* _Recorded data_
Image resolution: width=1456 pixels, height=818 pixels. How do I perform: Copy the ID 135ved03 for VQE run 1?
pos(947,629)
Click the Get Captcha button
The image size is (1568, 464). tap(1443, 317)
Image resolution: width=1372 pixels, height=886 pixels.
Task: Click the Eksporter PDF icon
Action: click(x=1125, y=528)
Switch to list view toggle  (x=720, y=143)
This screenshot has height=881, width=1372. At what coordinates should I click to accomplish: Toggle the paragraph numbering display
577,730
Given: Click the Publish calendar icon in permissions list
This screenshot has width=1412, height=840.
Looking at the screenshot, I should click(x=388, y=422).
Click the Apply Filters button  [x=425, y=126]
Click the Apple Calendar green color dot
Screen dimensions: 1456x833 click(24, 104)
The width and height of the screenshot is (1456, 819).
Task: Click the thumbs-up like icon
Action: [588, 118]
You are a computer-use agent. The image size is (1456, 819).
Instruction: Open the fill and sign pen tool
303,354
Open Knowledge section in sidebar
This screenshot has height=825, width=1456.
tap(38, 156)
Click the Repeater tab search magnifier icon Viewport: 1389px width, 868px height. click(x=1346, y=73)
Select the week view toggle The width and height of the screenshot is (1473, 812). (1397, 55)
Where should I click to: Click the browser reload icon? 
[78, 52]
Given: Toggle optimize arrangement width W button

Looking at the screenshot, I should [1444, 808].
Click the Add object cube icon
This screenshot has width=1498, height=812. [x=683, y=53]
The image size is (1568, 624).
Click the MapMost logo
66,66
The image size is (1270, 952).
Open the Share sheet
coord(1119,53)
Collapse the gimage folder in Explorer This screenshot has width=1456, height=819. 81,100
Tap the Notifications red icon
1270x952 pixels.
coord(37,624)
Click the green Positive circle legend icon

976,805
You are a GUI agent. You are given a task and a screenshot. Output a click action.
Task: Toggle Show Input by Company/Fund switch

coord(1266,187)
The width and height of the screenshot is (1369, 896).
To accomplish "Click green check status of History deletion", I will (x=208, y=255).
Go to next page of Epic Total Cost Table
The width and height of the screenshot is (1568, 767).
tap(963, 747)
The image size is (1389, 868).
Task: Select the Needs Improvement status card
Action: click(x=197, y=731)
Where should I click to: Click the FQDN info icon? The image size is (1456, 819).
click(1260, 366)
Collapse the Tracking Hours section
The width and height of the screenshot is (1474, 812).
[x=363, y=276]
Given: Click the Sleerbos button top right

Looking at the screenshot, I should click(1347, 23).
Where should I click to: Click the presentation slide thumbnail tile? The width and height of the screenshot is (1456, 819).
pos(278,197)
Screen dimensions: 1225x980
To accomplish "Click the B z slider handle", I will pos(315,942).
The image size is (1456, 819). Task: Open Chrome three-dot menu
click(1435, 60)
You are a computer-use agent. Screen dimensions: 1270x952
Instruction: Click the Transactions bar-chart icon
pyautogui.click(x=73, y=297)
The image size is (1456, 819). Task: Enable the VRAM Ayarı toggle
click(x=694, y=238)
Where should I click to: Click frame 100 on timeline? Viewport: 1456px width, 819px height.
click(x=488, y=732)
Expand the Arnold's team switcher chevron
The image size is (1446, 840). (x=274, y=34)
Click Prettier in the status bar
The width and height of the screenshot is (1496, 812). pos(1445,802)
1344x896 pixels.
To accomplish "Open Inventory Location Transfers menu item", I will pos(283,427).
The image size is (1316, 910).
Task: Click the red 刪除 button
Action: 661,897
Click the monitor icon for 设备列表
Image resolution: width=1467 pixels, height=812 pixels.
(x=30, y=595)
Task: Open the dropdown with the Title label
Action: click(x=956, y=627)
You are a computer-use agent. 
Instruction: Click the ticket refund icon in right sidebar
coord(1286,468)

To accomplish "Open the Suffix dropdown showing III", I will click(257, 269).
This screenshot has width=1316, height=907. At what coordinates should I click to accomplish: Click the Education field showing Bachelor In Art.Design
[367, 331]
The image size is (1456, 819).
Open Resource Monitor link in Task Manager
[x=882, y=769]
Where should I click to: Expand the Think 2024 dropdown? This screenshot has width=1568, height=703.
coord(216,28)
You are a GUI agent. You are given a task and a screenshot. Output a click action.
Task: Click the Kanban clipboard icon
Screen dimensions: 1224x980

* _Instructions to follow_
From the line with "The width and height of the screenshot is (1474, 812)." to the final line of the data above, please reproduce every line exactly and add nothing.

* _Output_
The width and height of the screenshot is (1474, 812).
[x=363, y=276]
Given: Click the Sleerbos button top right

Looking at the screenshot, I should click(1347, 23).
Where should I click to: Click the presentation slide thumbnail tile? The width and height of the screenshot is (1456, 819).
pos(278,197)
Screen dimensions: 1225x980
To accomplish "Click the B z slider handle", I will pos(315,942).
The image size is (1456, 819). Task: Open Chrome three-dot menu
click(1435, 60)
You are a computer-use agent. Screen dimensions: 1270x952
Instruction: Click the Transactions bar-chart icon
pyautogui.click(x=73, y=297)
The image size is (1456, 819). Task: Enable the VRAM Ayarı toggle
click(x=694, y=238)
Where should I click to: Click frame 100 on timeline? Viewport: 1456px width, 819px height.
click(x=488, y=732)
Expand the Arnold's team switcher chevron
The image size is (1446, 840). (x=274, y=34)
Click Prettier in the status bar
The width and height of the screenshot is (1496, 812). pos(1445,802)
1344x896 pixels.
To accomplish "Open Inventory Location Transfers menu item", I will pos(283,427).
The image size is (1316, 910).
Task: Click the red 刪除 button
Action: 661,897
Click the monitor icon for 设备列表
Image resolution: width=1467 pixels, height=812 pixels.
(x=30, y=595)
Task: Open the dropdown with the Title label
Action: click(x=956, y=627)
You are a computer-use agent. 
Instruction: Click the ticket refund icon in right sidebar
coord(1286,468)

To accomplish "Open the Suffix dropdown showing III", I will click(257, 269).
This screenshot has width=1316, height=907. At what coordinates should I click to accomplish: Click the Education field showing Bachelor In Art.Design
[367, 331]
The image size is (1456, 819).
Open Resource Monitor link in Task Manager
[x=882, y=769]
Where should I click to: Expand the Think 2024 dropdown? This screenshot has width=1568, height=703.
coord(216,28)
You are a GUI agent. You are given a task and a screenshot. Output a click action.
Task: Click the Kanban clipboard icon
Screen dimensions: 1224x980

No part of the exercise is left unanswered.